= Prompt =
All that should be output is the block of lines below from the line with "The width and height of the screenshot is (666, 375)." to the line with "This screenshot has width=646, height=402.", both included, exactly as written.

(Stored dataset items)
==============================
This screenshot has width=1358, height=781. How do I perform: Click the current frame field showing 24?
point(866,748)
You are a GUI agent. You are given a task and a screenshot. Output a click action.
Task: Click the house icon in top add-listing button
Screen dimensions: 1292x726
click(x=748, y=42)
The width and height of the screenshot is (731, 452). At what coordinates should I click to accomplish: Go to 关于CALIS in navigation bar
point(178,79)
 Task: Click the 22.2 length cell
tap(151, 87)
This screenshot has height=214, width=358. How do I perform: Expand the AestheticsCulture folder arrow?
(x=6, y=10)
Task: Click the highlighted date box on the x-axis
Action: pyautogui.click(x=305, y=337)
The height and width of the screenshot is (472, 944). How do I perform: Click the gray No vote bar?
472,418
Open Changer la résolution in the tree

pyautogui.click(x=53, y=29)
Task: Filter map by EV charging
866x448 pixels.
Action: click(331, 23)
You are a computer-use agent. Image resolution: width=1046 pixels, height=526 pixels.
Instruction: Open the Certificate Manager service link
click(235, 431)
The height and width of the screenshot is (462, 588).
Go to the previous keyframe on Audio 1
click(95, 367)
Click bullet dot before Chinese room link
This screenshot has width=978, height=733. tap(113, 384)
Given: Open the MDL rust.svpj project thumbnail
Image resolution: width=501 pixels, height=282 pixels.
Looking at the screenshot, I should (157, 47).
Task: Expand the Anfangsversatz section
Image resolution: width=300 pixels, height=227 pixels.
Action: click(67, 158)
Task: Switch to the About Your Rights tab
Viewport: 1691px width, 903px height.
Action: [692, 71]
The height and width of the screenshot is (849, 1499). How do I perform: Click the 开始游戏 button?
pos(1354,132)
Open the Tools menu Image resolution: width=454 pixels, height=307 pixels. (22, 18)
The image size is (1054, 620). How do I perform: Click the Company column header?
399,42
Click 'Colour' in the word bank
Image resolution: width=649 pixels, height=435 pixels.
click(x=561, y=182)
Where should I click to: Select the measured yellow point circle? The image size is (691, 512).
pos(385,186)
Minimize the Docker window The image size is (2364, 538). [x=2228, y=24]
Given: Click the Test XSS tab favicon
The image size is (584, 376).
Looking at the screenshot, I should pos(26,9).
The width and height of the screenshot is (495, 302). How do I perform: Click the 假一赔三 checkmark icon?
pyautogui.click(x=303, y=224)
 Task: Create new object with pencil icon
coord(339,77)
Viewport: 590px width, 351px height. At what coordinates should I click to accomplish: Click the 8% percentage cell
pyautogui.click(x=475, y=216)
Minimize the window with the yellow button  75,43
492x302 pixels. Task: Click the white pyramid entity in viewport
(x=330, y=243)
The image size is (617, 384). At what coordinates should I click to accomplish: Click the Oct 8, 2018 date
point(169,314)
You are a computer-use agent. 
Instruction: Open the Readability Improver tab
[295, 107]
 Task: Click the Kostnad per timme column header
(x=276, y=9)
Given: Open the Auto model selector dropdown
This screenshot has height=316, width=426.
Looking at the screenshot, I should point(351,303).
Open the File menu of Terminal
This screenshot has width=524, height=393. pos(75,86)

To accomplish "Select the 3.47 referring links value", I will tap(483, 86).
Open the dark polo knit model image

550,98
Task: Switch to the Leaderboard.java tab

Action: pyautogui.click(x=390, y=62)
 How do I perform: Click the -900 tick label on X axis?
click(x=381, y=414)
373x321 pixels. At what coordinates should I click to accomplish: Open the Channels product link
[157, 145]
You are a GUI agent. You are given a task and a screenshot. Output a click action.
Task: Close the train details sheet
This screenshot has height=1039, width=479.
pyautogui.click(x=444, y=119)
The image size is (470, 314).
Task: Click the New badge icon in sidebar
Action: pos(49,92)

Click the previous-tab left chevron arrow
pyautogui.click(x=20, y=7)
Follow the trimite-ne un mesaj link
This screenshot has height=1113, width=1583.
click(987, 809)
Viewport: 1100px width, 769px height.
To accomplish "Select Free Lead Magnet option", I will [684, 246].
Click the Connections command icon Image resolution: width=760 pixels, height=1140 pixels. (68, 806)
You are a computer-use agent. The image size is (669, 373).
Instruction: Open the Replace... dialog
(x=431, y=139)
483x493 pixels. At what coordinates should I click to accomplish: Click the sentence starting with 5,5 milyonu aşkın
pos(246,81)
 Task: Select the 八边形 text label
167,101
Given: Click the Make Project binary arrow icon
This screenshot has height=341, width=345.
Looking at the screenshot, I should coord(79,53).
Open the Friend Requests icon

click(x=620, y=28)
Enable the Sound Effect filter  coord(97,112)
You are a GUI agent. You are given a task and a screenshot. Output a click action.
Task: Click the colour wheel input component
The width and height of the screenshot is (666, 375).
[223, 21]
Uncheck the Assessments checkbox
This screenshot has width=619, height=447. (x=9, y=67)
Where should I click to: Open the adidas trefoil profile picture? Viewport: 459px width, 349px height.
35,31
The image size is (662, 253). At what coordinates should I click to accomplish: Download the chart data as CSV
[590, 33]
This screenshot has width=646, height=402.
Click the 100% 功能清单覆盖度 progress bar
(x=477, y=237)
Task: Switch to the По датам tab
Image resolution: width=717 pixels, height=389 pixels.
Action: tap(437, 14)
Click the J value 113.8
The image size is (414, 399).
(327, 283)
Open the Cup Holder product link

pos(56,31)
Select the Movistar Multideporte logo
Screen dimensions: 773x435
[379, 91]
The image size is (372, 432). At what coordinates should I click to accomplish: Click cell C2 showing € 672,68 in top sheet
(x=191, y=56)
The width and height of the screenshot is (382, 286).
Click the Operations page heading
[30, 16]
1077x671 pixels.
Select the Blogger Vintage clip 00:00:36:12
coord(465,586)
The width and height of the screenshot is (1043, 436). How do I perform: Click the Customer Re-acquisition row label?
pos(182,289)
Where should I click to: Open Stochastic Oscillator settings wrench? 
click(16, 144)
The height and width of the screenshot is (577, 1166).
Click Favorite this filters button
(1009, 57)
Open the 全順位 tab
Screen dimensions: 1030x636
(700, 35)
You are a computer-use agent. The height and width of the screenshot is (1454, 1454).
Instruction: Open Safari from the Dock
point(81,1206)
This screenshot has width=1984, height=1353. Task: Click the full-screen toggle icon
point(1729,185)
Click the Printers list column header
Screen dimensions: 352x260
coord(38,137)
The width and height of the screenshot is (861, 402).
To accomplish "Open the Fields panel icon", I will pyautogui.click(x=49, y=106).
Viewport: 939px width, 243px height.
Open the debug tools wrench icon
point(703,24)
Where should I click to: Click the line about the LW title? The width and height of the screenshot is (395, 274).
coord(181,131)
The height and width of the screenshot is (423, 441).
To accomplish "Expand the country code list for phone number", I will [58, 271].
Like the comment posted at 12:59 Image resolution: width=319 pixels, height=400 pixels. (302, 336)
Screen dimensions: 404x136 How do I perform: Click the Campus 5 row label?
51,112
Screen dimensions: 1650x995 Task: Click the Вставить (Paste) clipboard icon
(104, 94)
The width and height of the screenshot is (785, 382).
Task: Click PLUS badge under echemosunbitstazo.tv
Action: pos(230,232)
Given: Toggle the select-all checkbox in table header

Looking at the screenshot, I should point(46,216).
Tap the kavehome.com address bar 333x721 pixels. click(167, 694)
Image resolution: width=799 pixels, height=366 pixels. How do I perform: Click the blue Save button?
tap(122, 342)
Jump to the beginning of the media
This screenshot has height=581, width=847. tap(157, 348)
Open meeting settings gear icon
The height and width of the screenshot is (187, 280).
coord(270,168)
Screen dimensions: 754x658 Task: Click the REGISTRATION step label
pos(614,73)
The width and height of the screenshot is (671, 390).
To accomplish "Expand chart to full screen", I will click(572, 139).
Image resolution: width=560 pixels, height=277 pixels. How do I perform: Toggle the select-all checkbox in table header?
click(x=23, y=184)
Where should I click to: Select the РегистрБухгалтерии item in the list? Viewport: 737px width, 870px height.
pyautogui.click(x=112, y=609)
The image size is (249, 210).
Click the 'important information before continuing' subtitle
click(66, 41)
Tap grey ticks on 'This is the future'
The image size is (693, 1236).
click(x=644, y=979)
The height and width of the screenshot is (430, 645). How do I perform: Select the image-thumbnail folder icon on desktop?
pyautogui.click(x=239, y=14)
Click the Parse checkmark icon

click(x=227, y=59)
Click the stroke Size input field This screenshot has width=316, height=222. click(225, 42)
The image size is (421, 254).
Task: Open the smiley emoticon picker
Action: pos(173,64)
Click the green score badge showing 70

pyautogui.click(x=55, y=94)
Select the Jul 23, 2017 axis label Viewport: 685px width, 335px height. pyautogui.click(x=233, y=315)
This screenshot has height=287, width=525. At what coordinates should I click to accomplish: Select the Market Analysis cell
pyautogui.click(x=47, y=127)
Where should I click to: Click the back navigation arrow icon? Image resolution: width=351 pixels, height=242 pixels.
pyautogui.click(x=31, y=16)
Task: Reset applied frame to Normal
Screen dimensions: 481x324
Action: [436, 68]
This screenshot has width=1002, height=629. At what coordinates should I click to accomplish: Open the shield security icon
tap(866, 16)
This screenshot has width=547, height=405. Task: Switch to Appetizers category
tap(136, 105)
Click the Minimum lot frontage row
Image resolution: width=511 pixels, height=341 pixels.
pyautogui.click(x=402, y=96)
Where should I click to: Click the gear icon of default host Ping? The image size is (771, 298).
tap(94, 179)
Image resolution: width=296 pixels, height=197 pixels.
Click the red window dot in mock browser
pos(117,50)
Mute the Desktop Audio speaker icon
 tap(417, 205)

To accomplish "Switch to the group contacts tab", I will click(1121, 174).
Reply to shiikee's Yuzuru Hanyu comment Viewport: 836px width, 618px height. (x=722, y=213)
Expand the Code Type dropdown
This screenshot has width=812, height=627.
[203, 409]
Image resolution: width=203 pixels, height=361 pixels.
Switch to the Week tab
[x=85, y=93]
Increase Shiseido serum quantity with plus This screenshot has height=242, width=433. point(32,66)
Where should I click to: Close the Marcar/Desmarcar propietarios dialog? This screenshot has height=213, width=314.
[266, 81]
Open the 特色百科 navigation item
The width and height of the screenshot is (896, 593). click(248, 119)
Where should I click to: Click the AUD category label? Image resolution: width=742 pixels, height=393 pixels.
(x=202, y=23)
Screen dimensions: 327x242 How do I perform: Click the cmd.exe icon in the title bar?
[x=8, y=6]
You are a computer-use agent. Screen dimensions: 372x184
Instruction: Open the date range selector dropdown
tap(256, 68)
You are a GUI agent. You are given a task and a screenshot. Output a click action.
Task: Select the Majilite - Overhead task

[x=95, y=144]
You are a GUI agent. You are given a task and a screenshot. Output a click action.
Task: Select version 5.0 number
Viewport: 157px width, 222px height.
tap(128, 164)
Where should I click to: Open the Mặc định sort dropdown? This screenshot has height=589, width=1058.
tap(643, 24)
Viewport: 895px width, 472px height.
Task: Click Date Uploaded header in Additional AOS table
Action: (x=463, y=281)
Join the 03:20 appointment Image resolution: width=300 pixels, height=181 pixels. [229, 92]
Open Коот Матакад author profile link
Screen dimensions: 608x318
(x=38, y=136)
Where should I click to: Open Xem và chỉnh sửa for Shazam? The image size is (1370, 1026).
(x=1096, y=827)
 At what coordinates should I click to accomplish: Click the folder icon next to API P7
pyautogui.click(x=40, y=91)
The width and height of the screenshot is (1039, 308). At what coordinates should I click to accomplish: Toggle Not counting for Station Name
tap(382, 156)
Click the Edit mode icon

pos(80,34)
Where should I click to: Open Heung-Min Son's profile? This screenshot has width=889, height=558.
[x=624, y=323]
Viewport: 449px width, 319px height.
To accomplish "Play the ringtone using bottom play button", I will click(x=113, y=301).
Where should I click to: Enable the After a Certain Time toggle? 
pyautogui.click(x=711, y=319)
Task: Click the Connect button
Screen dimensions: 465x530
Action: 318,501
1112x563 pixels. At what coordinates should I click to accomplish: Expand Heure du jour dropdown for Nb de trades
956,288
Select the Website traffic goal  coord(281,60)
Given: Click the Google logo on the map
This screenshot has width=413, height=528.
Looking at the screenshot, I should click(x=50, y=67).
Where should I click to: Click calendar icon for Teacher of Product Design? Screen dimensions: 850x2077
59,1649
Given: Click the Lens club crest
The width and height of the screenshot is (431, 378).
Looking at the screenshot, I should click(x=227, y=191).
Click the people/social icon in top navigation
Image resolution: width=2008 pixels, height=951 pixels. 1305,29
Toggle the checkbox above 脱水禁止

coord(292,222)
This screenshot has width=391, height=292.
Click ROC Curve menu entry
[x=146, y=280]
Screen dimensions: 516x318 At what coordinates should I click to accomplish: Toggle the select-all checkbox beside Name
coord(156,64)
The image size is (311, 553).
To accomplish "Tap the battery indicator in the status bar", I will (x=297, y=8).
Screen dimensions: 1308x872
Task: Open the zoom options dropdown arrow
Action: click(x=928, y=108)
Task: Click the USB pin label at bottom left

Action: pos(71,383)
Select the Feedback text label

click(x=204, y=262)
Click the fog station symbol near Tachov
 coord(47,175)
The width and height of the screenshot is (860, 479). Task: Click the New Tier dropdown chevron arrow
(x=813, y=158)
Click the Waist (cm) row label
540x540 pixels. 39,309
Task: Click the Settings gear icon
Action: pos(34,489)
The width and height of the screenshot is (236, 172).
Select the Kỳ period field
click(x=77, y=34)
==============================
= Result of the task =
The width and height of the screenshot is (666, 375).
[223, 21]
Uncheck the Assessments checkbox
This screenshot has width=619, height=447. (x=9, y=67)
Where should I click to: Open the adidas trefoil profile picture? Viewport: 459px width, 349px height.
35,31
The image size is (662, 253). At what coordinates should I click to accomplish: Download the chart data as CSV
[590, 33]
This screenshot has width=646, height=402.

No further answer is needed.